La scrittrice ottenne un visto di espatrio grazie all'intercessione di Thomas Mann, già fuggito in USA, proprio nell'imminenza dell'ingresso a Parigi dei nazisti.
Negli stessi giorni, a Parigi era riparato anche lo scrittore ceco Ernst Weiss. Anche lui aveva chiesto aiuto per poter lasciare la Francia.
Il suo visto era nello stesso plico di quello della Seghers, ma non lo ricevette in tempo.
Convinto che non sarebbe riuscito a partire e disperato, si avvelenò lo stesso giorno (il 14 giugno 1940) in cui i tedeschi entravano in città. Morì il giorno successivo, dopo una notte di agonia.
I due si conoscevano e la vicenda segnò profondamente la scrittrice, che cercò di raccontare e forse esorcizzare i fatti nel suo romanzo.

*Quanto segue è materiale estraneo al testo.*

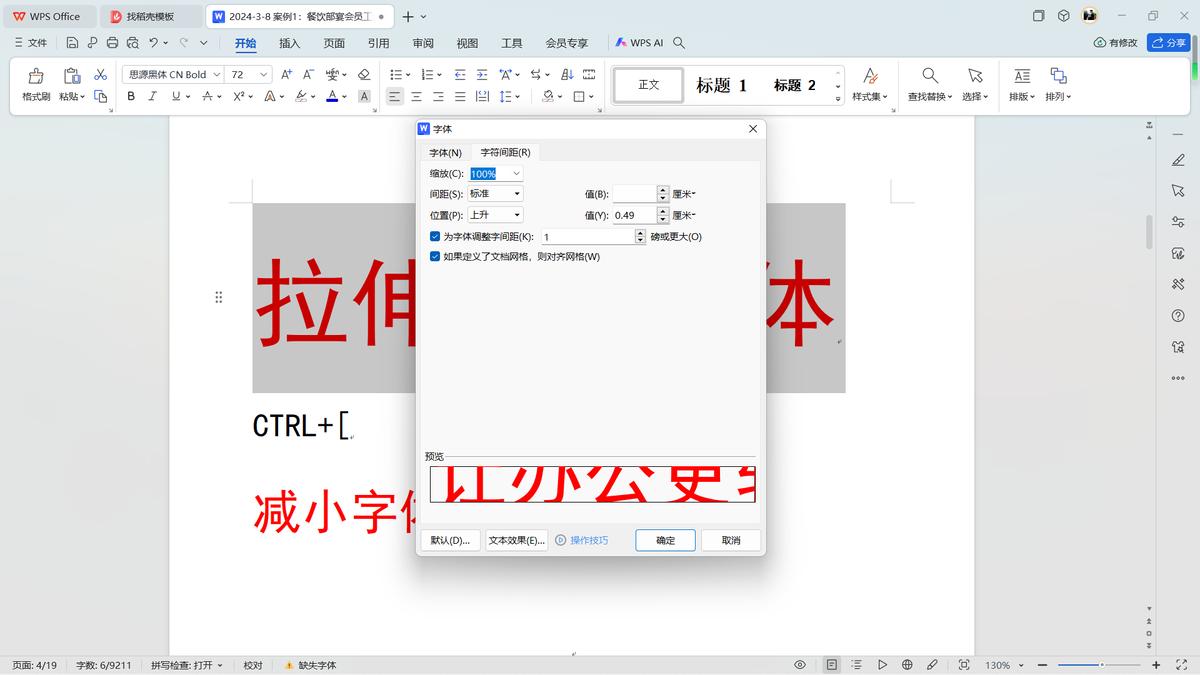
Task: Toggle Bold formatting in the ribbon
Action: pyautogui.click(x=131, y=96)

Ad oggi Weiss, amico di Franz Kafka e Joseph Roth, rimane uno scrittore poco noto fuori dai paesi di lingua tedesca.
DiscussioneRaremirko • 6/03/21 18:29 Call center Davinotti - 3862 interventi
Una non facilissima visione, con riusciti momenti di suspence, coordinate spaziotemporali non chiarissime, una voce off che trasmette l'impressione di trovarsi per davvero dentro un libro, attori ok ed un'atmosfera inquietante.
Lento ma non propriamente noioso, sostenuto da un buon script, un lungometraggio valido ma non del tutto riuscito.